Credit card debt: don’t “reload”
Some homeowners tap their equity for debt consolidation, including paying off high-interest credit cards. Because home equity loans have much lower interest rates — maybe 5 percent as opposed to 17 percent — this can be a money-saving move. However, there’s more to consider.
First, are you being real with yourself about what you’re doing? When you consolidate debt with a home equity loan, you’re not paying off the debt, you’re just moving it around. If you don’t change the habits or circumstances that got you into debt, and you run up those cards again, you’ll be in even worse shape than before. This syndrome is so common that lenders have a name for it: “reloading.”
Second, credit card debt is unsecured debt. That means it’s not guaranteed by any physical collateral. If you fail to pay the debt, it’s hard for the credit card company to come after your house (although they might try; state laws vary). If you pay off the debt with a home equity loan, the debt is now secured by your house. So if you default, the lender has a clear right to foreclose on you.
BTW, if your debt is starting feel out of hand, a local homeownership advisor can help you with that too.
Student loan debt: think twice
Did you manage to buy a home despite student loan debt? Congratulations! If you’ve now built up some equity, you might be considering whether to get those loans out of your life by replacing them with a single home equity loan at a lower interest rate.
It sounds good, but the problem is the same as with credit card debt. You’re just moving the debt around, and you’re converting unsecured debt into debt secured by your home. You risk foreclosure if at some point you can’t pay. Defaulting on your student loans will hurt your credit, but you won’t lose your house.
Also consider that once you convert a federal loan into a private loan (home equity or other), you’re no longer eligible for federally sponsored programs like deferment, income-driven repayment, and public-service loan forgiveness.
Other investments: risky
Some homeowners use their equity to invest in the stock market or other real estate, betting that the returns will be higher than the cost of taking out the home equity loan or line of credit.
First of all, we chose the word betting for a reason. The return on the new investment might not make up for the cost of the loan. Plus, while stock and real estate investments can be an important part of an overall money strategy, when you use your home equity to make them, you’re compounding the usual risks by putting your home on the line.
Here’s another idea: If you want a guaranteed return on investment, put more money into your home in the form of consistent payments on principal. Besides building home equity faster and paying off your mortgage earlier, you’ll save (and in a sense, “earn”) tens of thousands of dollars in interest over the life of your mortgage.

(Records excerpted from a collection)
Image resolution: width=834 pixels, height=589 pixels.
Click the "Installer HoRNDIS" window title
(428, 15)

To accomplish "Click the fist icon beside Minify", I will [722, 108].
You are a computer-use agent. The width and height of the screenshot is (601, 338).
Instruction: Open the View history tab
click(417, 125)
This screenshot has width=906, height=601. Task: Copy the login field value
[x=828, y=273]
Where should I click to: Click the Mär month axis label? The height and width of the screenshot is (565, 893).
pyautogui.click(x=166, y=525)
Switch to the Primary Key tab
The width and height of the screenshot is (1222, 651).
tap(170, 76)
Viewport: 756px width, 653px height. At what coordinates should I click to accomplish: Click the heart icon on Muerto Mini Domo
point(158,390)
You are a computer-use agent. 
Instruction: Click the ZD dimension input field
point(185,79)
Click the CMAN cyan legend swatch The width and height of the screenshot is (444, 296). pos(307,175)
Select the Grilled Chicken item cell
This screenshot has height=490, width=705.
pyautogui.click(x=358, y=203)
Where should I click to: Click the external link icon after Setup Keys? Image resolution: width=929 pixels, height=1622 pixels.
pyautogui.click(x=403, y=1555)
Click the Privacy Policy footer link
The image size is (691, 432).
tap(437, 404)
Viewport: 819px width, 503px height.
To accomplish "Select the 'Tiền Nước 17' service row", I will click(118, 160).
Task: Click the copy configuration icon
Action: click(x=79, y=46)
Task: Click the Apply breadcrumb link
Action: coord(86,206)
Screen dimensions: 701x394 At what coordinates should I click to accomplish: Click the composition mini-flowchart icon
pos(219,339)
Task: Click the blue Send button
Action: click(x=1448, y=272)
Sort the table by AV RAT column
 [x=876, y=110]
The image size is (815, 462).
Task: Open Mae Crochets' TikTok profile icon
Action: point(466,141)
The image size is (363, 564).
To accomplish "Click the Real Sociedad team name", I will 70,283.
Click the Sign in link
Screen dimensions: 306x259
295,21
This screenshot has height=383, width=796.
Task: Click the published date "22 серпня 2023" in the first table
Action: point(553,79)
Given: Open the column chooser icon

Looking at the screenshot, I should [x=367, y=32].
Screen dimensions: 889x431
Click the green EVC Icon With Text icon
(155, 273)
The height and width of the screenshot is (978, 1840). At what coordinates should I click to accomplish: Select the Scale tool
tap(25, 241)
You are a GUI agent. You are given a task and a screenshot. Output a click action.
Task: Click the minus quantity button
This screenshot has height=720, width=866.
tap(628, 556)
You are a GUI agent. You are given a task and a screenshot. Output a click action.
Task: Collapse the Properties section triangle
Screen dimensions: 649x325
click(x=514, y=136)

» **SET TASK 1**
Retype the home equity reading starting with "First of all, we" and going on through "on the line.".
» **SET TASK 2**
Update the listing starting with the line with "The height and width of the screenshot is (978, 1840)." and going on through the line with "tap(628, 556)", both lines included, by replacing "minus" with "plus". Give back only those lines.
The home equity reading and the listing were taken from separate sources.

» **FULL SOLUTION 1**
First of all, we chose the word betting for a reason. The return on the new investment might not make up for the cost of the loan. Plus, while stock and real estate investments can be an important part of an overall money strategy, when you use your home equity to make them, you’re compounding the usual risks by putting your home on the line.

» **FULL SOLUTION 2**
The height and width of the screenshot is (978, 1840). At what coordinates should I click to accomplish: Select the Scale tool
tap(25, 241)
You are a GUI agent. You are given a task and a screenshot. Output a click action.
Task: Click the plus quantity button
This screenshot has height=720, width=866.
tap(628, 556)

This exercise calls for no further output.